TASK:
Look below for the line containing "Wanaparthy (125, 503)" and the line containing "Dharmavaram (52, 1876)"; repeat exactly those two lines and all lines between them, and nothing else.

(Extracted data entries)
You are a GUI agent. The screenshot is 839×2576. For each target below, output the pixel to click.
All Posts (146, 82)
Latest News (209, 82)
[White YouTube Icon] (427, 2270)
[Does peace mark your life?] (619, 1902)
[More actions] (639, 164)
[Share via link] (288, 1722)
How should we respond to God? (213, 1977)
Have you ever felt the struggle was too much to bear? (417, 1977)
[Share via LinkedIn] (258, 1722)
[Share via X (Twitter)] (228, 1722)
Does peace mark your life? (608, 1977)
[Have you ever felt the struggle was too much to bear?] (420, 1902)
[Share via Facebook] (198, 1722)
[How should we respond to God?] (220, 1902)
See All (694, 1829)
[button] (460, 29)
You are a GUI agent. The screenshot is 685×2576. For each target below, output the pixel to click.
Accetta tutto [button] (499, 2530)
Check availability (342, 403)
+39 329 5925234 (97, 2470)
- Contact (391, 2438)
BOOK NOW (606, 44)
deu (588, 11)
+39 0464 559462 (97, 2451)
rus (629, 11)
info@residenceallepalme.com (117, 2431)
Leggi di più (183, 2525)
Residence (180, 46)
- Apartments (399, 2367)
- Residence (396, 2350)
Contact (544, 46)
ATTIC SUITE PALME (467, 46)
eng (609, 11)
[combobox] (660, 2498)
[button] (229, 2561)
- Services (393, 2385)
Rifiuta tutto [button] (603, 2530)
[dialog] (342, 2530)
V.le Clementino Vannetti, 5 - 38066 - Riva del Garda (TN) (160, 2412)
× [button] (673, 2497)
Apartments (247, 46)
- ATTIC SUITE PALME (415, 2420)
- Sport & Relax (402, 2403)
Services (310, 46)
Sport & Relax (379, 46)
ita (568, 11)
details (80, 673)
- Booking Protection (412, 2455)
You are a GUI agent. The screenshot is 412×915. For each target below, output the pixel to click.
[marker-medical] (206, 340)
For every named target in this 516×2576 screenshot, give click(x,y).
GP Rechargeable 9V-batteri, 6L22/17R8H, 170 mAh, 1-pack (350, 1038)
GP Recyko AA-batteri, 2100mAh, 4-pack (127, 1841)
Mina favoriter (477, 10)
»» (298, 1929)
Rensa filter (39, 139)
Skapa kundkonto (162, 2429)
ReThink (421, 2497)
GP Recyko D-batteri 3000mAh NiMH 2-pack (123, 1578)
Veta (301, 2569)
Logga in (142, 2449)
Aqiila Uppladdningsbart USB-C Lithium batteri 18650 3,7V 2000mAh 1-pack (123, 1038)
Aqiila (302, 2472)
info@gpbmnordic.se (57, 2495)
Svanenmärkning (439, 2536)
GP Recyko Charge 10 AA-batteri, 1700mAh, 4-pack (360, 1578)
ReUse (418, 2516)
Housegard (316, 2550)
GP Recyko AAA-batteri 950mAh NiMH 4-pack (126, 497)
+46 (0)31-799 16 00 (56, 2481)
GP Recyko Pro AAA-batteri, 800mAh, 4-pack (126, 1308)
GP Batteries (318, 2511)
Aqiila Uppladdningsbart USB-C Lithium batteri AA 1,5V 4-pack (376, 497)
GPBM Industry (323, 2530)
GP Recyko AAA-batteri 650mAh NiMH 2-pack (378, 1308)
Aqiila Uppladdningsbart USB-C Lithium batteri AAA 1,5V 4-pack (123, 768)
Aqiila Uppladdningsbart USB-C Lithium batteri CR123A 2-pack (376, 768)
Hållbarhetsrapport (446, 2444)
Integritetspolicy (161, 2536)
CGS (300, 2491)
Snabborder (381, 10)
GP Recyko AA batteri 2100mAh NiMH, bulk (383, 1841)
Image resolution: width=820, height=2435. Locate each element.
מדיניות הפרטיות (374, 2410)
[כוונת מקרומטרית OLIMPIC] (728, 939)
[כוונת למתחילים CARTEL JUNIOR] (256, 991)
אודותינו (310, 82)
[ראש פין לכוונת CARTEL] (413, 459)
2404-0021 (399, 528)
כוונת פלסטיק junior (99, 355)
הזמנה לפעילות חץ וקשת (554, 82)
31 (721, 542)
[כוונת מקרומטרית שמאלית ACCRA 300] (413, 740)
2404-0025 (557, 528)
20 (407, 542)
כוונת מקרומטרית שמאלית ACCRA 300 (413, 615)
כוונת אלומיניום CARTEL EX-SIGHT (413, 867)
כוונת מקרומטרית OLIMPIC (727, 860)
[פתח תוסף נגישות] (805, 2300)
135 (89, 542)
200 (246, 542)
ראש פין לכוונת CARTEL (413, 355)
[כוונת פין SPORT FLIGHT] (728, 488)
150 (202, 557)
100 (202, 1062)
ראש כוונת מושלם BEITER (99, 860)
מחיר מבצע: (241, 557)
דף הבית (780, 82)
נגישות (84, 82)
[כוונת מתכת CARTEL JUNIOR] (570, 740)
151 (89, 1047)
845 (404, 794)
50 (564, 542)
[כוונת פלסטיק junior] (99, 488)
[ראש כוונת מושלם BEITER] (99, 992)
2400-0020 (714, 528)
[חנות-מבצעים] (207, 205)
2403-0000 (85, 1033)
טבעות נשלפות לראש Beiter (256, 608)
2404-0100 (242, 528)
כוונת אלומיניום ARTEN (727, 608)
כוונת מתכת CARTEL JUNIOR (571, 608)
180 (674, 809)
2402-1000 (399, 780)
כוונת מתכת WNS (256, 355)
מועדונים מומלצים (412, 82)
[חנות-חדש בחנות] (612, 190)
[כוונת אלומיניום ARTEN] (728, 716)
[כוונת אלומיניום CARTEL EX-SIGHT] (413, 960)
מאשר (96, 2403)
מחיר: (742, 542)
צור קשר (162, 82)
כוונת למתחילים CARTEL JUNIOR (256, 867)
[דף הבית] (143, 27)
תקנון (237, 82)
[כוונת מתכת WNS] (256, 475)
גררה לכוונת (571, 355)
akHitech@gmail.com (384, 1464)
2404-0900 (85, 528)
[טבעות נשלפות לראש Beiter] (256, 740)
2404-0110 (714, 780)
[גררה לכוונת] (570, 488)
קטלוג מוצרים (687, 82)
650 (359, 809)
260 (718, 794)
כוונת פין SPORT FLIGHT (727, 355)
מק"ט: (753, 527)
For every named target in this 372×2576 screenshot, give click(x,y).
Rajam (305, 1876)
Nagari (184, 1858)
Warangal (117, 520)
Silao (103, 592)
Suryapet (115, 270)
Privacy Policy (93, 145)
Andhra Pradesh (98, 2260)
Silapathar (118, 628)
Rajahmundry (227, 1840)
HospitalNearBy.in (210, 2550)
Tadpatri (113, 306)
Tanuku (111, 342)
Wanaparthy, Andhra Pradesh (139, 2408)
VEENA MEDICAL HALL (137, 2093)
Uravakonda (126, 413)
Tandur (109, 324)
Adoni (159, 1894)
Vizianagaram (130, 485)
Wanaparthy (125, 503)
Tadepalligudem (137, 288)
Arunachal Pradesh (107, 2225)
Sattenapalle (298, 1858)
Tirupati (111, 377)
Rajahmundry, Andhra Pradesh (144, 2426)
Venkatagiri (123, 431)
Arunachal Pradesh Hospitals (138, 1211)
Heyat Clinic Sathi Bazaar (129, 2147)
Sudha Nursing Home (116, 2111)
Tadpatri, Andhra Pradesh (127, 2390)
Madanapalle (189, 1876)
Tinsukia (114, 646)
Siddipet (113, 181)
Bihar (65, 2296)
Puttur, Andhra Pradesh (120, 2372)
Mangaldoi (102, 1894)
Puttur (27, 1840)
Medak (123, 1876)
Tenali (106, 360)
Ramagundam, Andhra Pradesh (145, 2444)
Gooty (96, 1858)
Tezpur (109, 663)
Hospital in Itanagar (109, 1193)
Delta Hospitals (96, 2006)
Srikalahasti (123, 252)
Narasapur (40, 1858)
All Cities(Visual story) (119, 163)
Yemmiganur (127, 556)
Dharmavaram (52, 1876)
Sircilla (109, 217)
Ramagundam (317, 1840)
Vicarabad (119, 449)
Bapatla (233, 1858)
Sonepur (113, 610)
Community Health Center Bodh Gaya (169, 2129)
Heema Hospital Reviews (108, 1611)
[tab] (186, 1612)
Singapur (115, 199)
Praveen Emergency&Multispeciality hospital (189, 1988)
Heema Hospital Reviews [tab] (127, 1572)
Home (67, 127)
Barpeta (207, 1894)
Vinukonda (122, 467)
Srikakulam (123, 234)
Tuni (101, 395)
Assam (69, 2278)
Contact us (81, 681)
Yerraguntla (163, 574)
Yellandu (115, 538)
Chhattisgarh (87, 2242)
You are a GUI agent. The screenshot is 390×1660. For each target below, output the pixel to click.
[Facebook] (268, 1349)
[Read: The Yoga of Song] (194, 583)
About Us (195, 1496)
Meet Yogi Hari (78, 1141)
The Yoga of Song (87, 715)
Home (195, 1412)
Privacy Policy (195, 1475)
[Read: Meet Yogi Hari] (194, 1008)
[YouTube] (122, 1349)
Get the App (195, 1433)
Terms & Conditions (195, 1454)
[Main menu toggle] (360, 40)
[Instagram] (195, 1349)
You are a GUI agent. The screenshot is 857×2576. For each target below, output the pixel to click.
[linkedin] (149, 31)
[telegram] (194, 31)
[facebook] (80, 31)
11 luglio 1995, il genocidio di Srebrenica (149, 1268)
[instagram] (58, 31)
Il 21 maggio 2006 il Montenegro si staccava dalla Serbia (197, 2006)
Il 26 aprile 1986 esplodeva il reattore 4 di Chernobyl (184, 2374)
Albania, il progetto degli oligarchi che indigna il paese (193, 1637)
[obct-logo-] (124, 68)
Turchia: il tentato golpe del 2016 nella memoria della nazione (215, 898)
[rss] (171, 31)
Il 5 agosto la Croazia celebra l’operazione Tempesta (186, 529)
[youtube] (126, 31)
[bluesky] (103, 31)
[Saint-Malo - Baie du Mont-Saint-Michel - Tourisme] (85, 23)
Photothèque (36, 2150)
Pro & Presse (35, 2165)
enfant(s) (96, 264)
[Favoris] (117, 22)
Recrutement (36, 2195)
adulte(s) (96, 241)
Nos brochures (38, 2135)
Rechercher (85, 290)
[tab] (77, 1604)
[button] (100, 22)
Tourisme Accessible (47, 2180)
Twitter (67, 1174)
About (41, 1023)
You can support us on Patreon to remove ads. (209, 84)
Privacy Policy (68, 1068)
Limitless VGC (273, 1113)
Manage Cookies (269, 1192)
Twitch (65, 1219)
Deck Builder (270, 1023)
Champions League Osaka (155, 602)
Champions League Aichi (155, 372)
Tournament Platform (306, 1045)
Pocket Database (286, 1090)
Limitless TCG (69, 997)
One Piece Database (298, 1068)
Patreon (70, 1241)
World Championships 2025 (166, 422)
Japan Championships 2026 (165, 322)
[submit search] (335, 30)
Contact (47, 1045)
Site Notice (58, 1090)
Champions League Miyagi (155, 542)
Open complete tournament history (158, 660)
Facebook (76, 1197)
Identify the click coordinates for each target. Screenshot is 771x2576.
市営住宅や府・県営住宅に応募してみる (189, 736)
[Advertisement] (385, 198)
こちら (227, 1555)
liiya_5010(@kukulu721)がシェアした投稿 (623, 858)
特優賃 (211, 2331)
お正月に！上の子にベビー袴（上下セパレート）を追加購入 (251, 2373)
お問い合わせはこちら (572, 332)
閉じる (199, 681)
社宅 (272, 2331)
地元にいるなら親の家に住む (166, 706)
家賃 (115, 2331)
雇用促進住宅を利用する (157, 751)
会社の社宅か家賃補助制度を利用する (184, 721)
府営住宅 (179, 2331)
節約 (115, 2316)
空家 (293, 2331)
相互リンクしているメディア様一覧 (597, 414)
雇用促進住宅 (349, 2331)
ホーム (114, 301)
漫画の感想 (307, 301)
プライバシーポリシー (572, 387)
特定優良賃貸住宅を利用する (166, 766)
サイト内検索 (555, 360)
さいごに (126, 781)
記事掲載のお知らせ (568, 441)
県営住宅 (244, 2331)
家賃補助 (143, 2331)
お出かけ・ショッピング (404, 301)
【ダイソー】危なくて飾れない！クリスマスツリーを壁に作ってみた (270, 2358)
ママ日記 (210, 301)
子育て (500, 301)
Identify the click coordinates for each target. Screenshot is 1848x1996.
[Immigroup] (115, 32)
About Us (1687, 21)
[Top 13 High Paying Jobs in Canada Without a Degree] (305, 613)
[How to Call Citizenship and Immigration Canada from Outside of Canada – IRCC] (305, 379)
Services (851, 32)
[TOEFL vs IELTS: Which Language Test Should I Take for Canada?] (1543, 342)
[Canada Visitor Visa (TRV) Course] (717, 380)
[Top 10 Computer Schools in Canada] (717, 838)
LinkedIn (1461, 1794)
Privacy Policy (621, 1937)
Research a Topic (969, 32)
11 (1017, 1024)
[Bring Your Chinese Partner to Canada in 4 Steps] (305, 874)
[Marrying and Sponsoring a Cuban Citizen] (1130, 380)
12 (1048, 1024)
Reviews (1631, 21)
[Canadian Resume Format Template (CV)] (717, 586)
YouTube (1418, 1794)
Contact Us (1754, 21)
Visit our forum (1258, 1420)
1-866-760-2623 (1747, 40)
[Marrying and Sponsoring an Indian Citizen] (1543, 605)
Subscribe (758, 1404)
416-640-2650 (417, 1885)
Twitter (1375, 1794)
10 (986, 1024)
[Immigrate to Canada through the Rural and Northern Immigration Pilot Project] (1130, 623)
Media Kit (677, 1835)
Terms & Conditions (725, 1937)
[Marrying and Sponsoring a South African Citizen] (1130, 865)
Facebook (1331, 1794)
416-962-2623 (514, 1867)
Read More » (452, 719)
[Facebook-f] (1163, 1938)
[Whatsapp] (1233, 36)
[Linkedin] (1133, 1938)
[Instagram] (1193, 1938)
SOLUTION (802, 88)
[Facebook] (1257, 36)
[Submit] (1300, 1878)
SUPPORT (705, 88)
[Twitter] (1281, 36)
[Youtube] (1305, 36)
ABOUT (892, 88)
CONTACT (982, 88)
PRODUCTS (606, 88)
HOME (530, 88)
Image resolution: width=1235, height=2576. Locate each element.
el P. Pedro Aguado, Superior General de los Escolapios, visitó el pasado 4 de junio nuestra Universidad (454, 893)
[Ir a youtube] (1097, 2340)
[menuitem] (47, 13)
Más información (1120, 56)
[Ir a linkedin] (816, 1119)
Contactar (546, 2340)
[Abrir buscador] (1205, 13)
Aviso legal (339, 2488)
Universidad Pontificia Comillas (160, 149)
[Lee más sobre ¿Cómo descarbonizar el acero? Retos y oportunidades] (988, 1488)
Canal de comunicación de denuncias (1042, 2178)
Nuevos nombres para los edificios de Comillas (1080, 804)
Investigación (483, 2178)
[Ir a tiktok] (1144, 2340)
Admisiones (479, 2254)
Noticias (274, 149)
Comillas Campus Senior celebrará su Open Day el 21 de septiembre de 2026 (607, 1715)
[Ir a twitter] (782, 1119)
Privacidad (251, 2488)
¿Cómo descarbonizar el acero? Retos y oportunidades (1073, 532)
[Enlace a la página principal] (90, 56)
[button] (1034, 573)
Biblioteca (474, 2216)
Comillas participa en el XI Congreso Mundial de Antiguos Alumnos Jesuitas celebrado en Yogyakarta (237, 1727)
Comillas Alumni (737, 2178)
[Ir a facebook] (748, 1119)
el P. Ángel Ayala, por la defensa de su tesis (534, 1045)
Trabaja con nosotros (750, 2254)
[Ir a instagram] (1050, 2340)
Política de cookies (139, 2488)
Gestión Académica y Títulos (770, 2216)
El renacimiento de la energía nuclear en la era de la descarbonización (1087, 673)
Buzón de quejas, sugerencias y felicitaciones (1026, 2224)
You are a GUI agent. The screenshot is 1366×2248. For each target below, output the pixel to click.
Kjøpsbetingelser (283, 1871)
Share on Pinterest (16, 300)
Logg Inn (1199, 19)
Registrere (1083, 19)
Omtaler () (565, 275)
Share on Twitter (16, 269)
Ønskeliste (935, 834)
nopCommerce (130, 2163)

TASK SOLUTION:
Wanaparthy (125, 503)
Tadepalligudem (137, 288)
Arunachal Pradesh (107, 2225)
Sattenapalle (298, 1858)
Tirupati (111, 377)
Rajahmundry, Andhra Pradesh (144, 2426)
Venkatagiri (123, 431)
Arunachal Pradesh Hospitals (138, 1211)
Heyat Clinic Sathi Bazaar (129, 2147)
Sudha Nursing Home (116, 2111)
Tadpatri, Andhra Pradesh (127, 2390)
Madanapalle (189, 1876)
Tinsukia (114, 646)
Siddipet (113, 181)
Bihar (65, 2296)
Puttur, Andhra Pradesh (120, 2372)
Mangaldoi (102, 1894)
Puttur (27, 1840)
Medak (123, 1876)
Tenali (106, 360)
Ramagundam, Andhra Pradesh (145, 2444)
Gooty (96, 1858)
Tezpur (109, 663)
Hospital in Itanagar (109, 1193)
Delta Hospitals (96, 2006)
Srikalahasti (123, 252)
Narasapur (40, 1858)
All Cities(Visual story) (119, 163)
Yemmiganur (127, 556)
Dharmavaram (52, 1876)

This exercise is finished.